Diana, de comunicaciones del CINEP/Programa de Paz, se muestra firme partidaria de la presencia comunicativa: «Si no estás en las redes, no existes». CINEP, dirigido actualmente por Martha L. Márquez Restrepo, es una institución con medio siglo de trayectoria que nació como un compromiso con la paz de los jesuitas de Colombia. Diana subraya la necesaria profundidad de nuestra comunicación: “El CINEP nació como un Centro de Investigación y Acción Social, y sin la investigación, nuestras propuestas comunicativas se vacían. Pero los medios simplifican y nuestra labor trata de darle una respuesta compleja a una realidad que es, todavía, más compleja«. Disfruto junto a Diana durante el recorrido en la chiva que traquetea y descoloca las cervicales. Vamos llegando al recinto del Instituto Mayor Campesino.

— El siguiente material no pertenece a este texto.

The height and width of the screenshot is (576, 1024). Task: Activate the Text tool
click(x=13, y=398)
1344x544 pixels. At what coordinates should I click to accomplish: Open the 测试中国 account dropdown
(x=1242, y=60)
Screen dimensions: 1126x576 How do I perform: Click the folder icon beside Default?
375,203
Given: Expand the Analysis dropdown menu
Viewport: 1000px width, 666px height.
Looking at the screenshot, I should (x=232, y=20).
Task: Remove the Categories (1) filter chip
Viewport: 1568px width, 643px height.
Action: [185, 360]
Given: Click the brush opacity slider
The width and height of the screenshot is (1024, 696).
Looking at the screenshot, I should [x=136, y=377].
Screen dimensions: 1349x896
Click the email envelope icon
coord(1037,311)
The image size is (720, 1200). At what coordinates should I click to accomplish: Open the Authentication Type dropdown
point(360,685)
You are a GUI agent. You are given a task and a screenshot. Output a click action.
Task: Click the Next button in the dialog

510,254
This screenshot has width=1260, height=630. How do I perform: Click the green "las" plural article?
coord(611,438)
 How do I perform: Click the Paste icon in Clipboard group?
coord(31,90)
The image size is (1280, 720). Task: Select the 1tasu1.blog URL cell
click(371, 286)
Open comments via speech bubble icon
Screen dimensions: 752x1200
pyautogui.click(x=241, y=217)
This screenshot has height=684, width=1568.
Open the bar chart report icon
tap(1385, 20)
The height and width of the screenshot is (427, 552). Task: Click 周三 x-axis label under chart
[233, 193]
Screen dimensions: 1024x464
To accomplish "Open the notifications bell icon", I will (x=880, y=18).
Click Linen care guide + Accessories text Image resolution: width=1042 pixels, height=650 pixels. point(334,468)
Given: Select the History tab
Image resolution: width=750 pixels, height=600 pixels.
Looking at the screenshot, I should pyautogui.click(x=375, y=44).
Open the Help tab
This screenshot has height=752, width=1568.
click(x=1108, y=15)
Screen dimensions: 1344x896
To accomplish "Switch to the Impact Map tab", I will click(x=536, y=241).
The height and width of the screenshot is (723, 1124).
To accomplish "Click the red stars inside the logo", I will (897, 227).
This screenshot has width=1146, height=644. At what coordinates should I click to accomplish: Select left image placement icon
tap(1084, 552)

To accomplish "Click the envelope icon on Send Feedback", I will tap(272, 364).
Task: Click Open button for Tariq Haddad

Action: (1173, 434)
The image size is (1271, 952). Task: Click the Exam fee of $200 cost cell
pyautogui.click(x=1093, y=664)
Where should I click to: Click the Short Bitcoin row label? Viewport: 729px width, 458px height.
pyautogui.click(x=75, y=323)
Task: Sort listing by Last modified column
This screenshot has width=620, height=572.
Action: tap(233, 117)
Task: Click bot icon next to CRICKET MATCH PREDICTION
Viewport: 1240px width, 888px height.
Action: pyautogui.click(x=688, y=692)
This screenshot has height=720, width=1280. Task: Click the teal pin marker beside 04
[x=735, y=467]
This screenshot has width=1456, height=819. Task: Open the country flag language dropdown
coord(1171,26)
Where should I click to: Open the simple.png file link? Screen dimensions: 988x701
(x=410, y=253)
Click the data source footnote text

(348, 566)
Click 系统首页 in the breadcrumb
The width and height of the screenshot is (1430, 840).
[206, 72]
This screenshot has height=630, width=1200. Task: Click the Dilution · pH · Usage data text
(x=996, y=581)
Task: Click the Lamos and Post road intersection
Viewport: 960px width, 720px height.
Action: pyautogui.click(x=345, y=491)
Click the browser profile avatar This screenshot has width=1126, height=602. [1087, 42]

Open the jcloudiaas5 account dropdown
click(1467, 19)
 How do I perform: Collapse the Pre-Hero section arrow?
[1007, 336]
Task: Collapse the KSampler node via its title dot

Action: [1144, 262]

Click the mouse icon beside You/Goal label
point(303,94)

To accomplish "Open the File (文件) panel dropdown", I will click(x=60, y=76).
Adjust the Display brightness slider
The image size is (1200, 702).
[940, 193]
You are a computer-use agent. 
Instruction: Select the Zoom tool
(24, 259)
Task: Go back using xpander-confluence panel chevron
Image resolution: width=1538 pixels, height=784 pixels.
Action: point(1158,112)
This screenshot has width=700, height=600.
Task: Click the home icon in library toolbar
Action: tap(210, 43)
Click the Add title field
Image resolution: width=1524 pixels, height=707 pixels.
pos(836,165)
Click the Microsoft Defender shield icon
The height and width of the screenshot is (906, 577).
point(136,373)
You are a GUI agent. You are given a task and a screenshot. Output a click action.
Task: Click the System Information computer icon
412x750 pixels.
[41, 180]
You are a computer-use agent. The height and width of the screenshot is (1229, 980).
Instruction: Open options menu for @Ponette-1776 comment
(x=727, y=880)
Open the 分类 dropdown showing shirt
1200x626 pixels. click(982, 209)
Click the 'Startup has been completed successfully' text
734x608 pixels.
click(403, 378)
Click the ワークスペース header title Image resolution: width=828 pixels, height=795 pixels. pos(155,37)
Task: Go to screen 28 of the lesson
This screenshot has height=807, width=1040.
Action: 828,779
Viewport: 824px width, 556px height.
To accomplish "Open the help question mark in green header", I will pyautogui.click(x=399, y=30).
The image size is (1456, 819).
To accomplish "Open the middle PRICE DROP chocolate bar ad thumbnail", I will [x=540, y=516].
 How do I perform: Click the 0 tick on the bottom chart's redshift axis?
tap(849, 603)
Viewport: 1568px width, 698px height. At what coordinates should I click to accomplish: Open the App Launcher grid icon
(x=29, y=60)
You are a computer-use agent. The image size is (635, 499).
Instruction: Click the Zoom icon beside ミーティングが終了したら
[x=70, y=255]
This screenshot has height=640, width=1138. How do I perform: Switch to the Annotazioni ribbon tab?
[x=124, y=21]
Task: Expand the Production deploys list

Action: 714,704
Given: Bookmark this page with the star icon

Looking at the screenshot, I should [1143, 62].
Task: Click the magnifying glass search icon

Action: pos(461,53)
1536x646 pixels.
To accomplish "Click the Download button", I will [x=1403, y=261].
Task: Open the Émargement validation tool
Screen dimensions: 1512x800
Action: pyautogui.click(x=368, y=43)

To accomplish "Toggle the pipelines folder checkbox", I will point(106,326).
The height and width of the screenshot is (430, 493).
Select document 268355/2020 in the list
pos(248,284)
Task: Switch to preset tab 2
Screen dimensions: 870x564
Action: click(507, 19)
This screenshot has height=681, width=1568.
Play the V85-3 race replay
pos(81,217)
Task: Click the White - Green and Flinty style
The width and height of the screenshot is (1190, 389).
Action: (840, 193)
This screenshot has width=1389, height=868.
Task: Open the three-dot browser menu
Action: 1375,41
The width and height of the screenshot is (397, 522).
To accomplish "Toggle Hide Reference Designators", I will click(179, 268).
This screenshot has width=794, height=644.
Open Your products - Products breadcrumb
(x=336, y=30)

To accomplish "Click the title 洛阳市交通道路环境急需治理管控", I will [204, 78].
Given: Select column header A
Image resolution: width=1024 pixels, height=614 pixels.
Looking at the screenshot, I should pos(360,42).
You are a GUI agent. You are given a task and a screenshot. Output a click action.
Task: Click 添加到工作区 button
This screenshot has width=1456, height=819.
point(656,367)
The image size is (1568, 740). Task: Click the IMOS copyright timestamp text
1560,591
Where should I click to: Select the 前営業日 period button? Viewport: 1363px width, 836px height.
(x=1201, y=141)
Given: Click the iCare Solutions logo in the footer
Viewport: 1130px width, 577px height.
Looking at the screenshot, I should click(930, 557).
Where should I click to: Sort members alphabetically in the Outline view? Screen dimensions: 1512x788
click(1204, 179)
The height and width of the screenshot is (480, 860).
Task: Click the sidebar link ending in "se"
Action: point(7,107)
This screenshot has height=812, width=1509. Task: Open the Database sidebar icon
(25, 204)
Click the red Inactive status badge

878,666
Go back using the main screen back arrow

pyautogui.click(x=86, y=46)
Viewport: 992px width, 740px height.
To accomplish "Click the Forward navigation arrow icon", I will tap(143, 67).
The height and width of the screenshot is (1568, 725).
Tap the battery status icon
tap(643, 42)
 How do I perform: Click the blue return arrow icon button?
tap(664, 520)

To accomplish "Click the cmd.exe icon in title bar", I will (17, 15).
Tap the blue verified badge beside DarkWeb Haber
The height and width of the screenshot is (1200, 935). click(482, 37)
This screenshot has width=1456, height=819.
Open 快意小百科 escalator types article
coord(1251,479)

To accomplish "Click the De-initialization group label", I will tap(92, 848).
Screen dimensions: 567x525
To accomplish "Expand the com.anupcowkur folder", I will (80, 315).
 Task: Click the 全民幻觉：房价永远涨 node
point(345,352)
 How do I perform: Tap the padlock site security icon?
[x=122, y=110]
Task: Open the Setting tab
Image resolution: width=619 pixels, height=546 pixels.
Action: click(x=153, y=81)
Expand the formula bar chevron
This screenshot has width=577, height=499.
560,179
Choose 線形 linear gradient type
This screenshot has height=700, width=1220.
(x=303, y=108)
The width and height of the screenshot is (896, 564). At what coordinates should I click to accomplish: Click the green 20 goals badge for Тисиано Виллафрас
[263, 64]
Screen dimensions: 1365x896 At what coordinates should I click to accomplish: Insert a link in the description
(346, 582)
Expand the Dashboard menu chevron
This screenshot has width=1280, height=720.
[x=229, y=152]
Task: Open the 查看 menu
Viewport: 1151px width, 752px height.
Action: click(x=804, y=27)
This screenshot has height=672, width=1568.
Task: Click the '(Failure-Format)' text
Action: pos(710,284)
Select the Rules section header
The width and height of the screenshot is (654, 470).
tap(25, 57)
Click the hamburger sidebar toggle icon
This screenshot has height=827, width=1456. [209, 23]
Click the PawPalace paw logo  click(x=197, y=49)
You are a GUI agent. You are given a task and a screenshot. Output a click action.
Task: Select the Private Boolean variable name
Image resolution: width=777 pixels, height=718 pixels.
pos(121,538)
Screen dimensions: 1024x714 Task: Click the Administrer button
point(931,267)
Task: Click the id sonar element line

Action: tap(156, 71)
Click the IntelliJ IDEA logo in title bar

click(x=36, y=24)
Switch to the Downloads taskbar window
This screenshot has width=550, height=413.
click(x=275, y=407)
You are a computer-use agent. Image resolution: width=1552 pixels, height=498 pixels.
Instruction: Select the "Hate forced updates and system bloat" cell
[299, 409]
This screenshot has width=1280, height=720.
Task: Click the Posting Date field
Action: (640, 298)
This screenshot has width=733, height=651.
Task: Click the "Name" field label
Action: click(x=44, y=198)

Nos espera la cena y luego una cerveza en torno al fuego..

«Se nos llama a soñar e inspirar lo imposible», explica Laura, secretaria ejecutiva de Planificación Apostólica de los Jesuitas de Colombia. Ahora, en el aeropuerto tengo delante la imagen de la ingeniera agrónoma que trabaja en la potabilización de las aguas de la comunidad de Aguacate y Potrillo, cerca de Restrepo. Me cuenta que dejó Cali convencida de que hace falta otro modo de vida. Se encarga del vivero de plantas que llevamos a la quebrada del nacimiento. Estamos allí y con nuestras manos hemos sembrado. Darán sombra al cauce, atraerán humedad y darán cobijo a las especies autóctonas. «Se trata de vivir de otro modo. Por eso me vine. Por eso estoy aquí». Me llaman a embarcar. Doy gracias por tanto bien recibido. Delante del fuego, la noche anterior, Male, la responsable de Comunicación Jesuitas de Colombia, me agradece la presencia y enfatiza: «Soñar lo imposible, esa es nuestra labor comunicativa».